Pablo Picasso’s ‘Guernica’. War, its infinite brutality and bestiality! It’s eternal, tragic, deathly realism. It’s private and public sorrow. A war within. A dictatorial State in a bloody and damned war against its own people.

In a moment it seemed to be a small, little slice of Hiroshima and Nagasaki during World War II in Japan – the cities bombed with an atom bomb, the cities like a mass furnace and gas chamber, burnt and ravaged with infinite intensity, never seen or experienced before, not even in the imagined hell-fire of eternal, mythical condemnations. This hell-fire and the eternal physical and mental suffering it created, apart from the tens of thousands dead, would take decades to extinguish, for the dead, the survivors, and those who witnessed it from far and closely.

In another moment it was almost like the My Lai massacre in South Vietnam on March 16, 1968 – innocent villagers killed indiscriminately by the invading Yankee troops, for no rhyme or reason.
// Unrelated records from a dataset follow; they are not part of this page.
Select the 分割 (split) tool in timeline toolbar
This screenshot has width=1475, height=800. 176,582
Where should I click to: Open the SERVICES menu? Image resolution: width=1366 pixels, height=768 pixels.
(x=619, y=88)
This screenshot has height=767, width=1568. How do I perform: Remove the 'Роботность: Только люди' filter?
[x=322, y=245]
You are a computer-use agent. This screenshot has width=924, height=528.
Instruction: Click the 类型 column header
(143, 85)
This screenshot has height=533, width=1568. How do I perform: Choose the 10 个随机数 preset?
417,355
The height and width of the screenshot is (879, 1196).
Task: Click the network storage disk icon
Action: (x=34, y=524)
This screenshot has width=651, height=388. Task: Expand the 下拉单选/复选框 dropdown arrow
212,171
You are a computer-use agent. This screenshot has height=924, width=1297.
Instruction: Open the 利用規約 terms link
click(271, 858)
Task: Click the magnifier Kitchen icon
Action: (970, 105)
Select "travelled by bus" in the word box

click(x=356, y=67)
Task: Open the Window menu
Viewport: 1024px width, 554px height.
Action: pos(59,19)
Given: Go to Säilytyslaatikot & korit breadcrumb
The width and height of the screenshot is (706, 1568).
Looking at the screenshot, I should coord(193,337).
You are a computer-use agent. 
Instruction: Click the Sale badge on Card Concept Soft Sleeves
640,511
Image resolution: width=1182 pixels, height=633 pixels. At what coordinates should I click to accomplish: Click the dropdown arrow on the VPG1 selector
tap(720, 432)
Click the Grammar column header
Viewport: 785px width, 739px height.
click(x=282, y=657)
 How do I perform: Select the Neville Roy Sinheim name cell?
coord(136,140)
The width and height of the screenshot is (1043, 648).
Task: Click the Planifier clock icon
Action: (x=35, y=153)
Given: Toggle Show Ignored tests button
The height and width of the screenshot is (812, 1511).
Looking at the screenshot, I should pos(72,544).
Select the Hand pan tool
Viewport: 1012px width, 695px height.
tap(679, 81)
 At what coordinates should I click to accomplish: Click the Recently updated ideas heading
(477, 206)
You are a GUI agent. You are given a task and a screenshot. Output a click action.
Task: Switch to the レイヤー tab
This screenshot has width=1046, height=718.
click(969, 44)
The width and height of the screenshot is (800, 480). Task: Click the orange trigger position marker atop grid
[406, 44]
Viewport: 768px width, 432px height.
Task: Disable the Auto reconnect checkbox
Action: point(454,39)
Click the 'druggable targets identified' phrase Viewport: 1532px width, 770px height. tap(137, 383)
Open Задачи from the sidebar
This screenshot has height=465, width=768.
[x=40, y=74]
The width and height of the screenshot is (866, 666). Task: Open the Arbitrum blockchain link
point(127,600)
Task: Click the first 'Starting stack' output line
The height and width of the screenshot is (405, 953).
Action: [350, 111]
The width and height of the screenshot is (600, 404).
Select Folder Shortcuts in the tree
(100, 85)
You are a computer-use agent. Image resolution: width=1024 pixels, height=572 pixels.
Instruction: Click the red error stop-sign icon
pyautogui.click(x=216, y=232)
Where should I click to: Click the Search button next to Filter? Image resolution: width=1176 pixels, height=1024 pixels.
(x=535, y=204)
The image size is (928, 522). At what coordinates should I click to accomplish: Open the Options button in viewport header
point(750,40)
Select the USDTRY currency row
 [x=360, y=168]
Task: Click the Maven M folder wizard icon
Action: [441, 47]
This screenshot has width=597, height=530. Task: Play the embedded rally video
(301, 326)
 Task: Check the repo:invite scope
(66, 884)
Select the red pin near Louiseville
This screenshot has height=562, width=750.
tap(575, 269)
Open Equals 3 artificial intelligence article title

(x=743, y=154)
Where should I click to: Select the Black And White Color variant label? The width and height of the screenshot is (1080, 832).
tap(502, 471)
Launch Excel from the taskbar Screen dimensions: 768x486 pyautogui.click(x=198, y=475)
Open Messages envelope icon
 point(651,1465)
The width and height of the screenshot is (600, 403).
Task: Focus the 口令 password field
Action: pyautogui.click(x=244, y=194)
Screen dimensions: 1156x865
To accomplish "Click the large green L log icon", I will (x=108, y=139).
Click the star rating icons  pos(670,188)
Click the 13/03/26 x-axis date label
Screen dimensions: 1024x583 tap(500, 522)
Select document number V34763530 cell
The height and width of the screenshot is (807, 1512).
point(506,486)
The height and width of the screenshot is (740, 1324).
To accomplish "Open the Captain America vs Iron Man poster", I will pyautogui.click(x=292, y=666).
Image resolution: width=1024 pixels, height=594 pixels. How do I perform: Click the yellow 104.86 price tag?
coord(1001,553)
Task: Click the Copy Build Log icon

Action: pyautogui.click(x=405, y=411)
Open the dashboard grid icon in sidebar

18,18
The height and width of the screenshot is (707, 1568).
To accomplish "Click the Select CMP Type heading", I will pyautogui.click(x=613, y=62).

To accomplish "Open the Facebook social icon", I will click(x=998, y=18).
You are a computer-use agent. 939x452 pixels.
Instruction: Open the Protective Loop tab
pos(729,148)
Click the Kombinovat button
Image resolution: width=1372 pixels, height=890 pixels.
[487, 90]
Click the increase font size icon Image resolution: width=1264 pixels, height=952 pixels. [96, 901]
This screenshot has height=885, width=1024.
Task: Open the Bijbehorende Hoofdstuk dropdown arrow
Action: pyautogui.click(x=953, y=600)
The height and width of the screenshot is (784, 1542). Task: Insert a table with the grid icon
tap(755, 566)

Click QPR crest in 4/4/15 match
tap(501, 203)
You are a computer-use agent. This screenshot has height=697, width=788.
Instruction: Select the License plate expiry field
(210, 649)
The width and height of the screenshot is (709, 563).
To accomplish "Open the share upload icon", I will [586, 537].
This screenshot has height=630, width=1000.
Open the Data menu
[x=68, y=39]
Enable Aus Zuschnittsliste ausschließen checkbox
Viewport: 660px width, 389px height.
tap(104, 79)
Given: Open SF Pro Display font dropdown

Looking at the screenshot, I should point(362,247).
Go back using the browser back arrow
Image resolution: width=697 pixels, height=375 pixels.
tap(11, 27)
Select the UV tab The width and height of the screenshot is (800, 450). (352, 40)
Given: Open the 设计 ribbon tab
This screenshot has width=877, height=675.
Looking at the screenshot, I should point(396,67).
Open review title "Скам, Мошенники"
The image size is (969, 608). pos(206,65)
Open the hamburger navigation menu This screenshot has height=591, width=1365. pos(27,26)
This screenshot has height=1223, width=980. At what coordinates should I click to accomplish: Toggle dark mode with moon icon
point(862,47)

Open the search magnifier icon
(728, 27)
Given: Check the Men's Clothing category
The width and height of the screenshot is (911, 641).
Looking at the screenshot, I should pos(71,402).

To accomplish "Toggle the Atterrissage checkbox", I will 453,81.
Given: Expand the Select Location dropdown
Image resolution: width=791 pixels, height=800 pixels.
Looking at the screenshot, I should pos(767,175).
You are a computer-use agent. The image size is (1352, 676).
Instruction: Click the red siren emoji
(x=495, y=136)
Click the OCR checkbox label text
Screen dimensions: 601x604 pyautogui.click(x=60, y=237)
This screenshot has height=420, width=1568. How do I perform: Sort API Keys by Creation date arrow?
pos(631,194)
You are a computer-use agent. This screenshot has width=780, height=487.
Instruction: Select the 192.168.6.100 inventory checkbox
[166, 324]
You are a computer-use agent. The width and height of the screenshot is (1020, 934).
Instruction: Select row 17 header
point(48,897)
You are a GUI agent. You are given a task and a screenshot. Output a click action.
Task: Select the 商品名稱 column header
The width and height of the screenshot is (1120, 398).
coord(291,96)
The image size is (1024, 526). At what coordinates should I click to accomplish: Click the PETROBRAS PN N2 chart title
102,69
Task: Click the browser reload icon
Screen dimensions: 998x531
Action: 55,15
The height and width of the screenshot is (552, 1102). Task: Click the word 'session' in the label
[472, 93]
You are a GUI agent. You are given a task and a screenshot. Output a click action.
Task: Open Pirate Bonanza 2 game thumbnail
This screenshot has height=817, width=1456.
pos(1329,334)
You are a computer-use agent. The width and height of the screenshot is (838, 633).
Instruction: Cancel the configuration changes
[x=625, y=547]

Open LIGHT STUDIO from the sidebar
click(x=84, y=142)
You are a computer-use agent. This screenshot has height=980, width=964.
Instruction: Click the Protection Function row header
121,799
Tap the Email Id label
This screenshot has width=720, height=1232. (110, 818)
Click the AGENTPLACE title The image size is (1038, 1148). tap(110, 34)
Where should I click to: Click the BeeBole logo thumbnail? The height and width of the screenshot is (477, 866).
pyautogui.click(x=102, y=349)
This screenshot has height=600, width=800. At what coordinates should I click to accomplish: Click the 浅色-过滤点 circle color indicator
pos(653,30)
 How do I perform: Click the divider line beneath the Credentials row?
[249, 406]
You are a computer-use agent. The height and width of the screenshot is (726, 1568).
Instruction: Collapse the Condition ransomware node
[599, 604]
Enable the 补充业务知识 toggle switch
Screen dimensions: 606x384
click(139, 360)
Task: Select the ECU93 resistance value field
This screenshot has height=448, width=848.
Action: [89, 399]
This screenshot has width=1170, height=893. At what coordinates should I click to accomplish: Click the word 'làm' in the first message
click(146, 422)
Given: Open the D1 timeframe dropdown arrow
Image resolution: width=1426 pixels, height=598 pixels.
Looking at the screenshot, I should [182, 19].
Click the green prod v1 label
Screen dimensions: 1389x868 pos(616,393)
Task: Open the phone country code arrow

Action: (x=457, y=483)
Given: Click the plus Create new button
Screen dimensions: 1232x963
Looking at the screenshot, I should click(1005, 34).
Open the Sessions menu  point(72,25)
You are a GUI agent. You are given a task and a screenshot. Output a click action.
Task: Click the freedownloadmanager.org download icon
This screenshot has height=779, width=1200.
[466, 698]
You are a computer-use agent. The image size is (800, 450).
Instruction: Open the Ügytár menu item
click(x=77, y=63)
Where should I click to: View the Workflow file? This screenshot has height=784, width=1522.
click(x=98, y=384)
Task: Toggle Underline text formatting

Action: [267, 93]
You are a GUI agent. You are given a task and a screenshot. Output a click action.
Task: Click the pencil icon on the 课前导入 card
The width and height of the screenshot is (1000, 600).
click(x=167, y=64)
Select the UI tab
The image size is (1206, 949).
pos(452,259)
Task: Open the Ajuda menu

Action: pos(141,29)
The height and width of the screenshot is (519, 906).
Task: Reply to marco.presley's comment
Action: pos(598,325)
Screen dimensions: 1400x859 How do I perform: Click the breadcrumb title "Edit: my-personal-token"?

At another moment, this looked exactly like what has been happening in the Middle-East, first, Iraq, where they found no WMDs but left millions dead, the entire country destroyed, and looted, and a damned civil war between two Islamic communities under the warped and sinister Huntington project of ‘Clash of Civilisations’, manufactured by the American war-machine and arms industry.

Then, it almost looked like Aleppo in Syria, another tiny slice of a ravaged civilization, an entire town bustling with life suddenly turned into an apocalyptic rubble, like a burnt-out, distorted, metallic, disjointed installation in full public view. A post-modern Guernica of the contemporary era. At other instances it looked like what routinely looks like under military and dictatorial occupations: in occupied Palestine, for instance.

Something macabre has happened recently in Burma, and the neighbourhood and the world can simply not choose to ignore it anymore. This is because this dictatorial regime, discredited and universally disliked, by its own people, and all those who can see its blood-soaked brutality, is not going to go away easily. But it must go, and this genocide must stop.

Pa Zi Gyi. Sagaing Region. Burma. Located 150 km from Mandalay, the second biggest town of the country, one of the epicenters of fierce resistance since the coup against a democratically elected government in February 2021. Now, where have you seen fighter jets and helicopters used by the country’s Air Force, and artillery guns, being used with such ruthless precision and repeatedly, again and again, against its own people – this is unprecedented and this has no parallel in history.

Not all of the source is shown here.